-- Assignment --
If a line in the entries below includes "target", pick it out and copy it.

-- Available data --
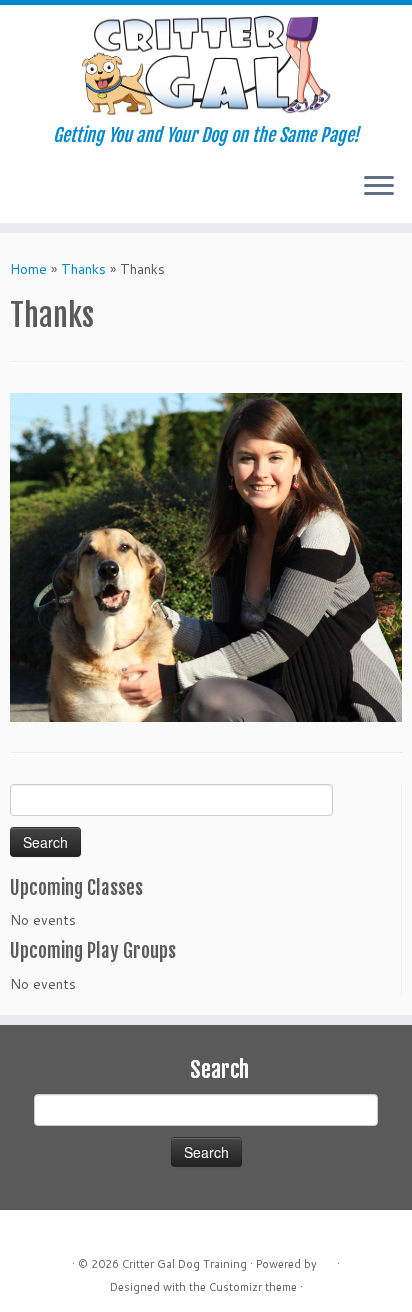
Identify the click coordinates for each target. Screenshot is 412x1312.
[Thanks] (206, 556)
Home (28, 269)
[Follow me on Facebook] (55, 193)
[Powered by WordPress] (327, 1260)
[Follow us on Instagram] (72, 193)
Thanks (83, 269)
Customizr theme (253, 1287)
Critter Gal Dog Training (184, 1264)
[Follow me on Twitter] (38, 193)
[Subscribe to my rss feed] (21, 193)
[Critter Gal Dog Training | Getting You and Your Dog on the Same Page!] (206, 65)
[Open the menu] (379, 187)
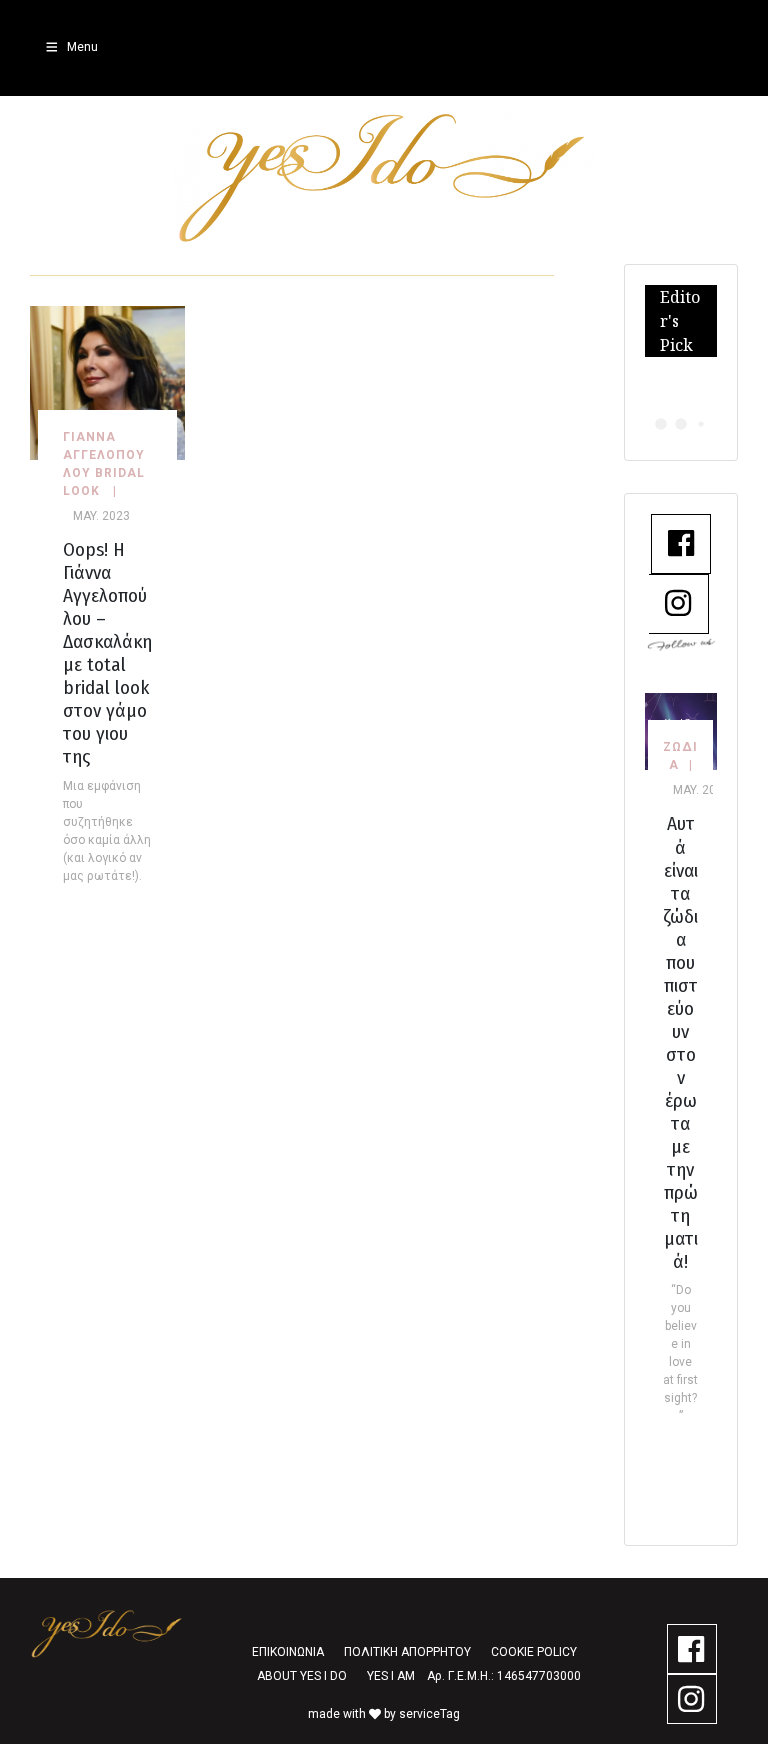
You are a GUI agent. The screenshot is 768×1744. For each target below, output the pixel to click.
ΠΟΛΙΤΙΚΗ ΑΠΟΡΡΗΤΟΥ (407, 1652)
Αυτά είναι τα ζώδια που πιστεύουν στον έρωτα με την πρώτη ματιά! (680, 1042)
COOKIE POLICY (534, 1652)
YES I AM (391, 1676)
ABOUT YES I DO (302, 1676)
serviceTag (429, 1714)
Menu (82, 47)
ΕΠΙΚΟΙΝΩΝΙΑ (288, 1652)
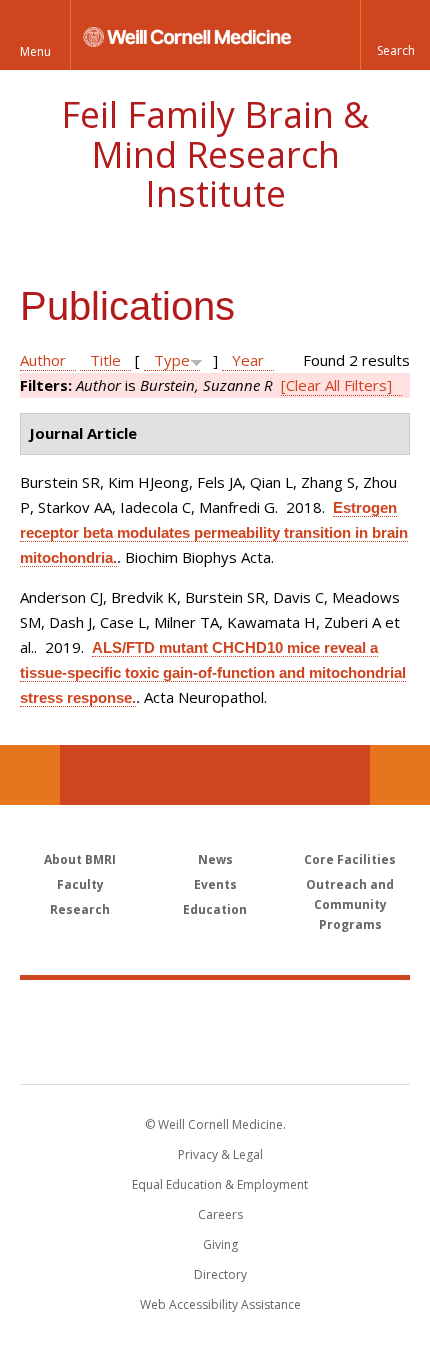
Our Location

-- Problem solution --
Identify the click coordinates for each target. Screenshot is 412x1312.
You are a GUI agent. The screenshot is 768×1744. For each target below, output the pixel to click.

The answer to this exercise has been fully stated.